Com base nos laudos psiquiátricos, Telma Aparecida Alves afirmou que não se arrependeu da decisão de conceder liberdade

Pedro Palazzo, Especial para o Estado

02 de setembro de 2014 | 14h21

GOIÂNIA -  A juíza Telma Aparecida Alves disse nesta terça-feira, 2, que não se arrepende de ter concedido liberdade a Carlos Eduardo Sundfeld Nunes, o Cadu, assassino do cartunista Glauco Vilas Boas e do filho dele, Raoni Vilas Boas. Cadu foi preso nesta segunda-feira, 1º, em Goiânia, acusado de dois latrocínios.

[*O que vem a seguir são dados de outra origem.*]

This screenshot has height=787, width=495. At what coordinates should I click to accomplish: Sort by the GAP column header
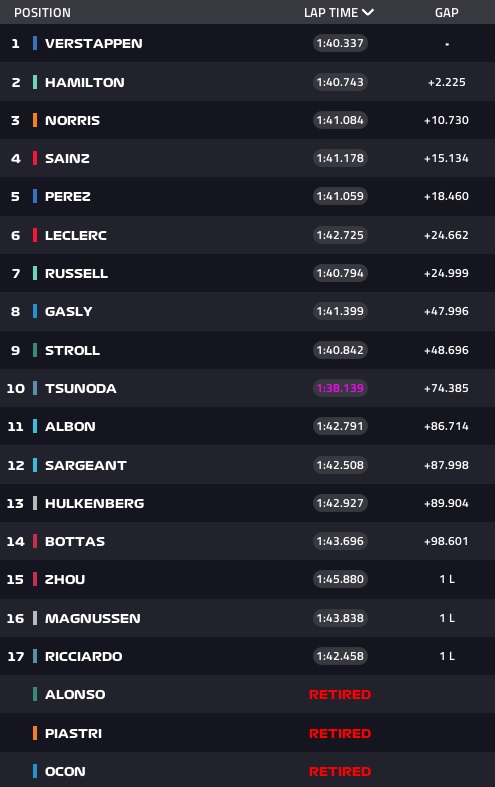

Telma disse ainda que "o rapaz não deve ser condenado pelo crime". Ela levou em consideração os laudos psiquiátricos de Cadu, que, segundo a juíza, "atestam que ele sofre de esquizofrenia, ou seja, não pode responder  na justiça pelos atos praticados".

Acompanhado de um parceiro que também foi preso, Cadu realizou dois roubos de automóveis. No primeiro, o estudante Mateus Moraes Pinheiro foi assassinado e, no segundo, o agente penitenciário Marcos Vinícius Lemes D'Abadia foi baleado - D'Abadia está internado em estado grave.